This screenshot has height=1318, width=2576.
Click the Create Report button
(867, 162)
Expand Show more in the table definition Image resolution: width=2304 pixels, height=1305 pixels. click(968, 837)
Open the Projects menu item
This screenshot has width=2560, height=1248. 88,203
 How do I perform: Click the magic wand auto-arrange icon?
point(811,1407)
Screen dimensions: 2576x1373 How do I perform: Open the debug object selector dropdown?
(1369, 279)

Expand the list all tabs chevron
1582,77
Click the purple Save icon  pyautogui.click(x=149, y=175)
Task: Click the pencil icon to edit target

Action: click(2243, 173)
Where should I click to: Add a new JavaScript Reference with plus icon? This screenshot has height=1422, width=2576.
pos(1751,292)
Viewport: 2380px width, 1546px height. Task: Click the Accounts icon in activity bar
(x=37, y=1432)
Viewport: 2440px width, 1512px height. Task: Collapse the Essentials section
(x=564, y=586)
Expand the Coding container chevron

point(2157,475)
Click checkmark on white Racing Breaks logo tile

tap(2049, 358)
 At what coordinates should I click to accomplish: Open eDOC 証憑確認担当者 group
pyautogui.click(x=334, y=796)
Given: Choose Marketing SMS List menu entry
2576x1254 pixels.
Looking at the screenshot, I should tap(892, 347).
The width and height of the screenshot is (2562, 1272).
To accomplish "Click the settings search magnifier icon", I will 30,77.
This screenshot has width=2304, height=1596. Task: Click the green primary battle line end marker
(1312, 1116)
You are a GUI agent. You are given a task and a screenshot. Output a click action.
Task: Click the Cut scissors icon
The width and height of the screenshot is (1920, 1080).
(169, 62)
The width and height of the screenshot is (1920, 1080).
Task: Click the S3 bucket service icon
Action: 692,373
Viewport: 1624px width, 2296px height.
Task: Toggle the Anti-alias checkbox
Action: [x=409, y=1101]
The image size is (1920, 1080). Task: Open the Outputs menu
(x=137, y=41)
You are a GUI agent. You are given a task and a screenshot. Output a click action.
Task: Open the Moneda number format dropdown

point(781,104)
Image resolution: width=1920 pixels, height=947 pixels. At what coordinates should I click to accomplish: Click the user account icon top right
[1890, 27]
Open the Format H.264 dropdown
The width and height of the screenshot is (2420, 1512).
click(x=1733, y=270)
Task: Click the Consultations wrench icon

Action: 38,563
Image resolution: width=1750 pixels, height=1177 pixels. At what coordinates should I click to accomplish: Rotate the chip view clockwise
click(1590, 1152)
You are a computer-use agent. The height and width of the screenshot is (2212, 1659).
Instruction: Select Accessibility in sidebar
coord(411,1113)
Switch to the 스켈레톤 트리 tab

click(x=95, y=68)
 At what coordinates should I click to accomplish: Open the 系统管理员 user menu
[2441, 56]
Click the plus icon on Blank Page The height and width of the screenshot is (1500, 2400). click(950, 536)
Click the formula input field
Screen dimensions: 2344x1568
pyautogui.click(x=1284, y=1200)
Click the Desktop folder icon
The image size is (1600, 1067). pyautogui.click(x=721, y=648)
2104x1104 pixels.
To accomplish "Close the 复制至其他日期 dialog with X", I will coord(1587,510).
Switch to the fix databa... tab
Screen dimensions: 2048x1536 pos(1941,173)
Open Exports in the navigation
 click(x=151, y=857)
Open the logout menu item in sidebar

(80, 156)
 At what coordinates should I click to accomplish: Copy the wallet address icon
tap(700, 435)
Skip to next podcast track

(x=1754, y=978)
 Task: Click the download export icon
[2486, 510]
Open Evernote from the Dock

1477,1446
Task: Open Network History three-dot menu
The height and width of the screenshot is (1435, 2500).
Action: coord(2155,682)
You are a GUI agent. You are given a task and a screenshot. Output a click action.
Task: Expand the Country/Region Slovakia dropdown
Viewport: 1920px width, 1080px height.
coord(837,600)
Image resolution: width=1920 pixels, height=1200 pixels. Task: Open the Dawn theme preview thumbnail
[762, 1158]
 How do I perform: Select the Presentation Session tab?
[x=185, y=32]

•••

__Your objective__: From the top of the material above, print every line exactly, ending with the line that holds "Expand Show more".

__Answer space__:
This screenshot has height=1318, width=2576.
Click the Create Report button
(867, 162)
Expand Show more in the table definition Image resolution: width=2304 pixels, height=1305 pixels. click(968, 837)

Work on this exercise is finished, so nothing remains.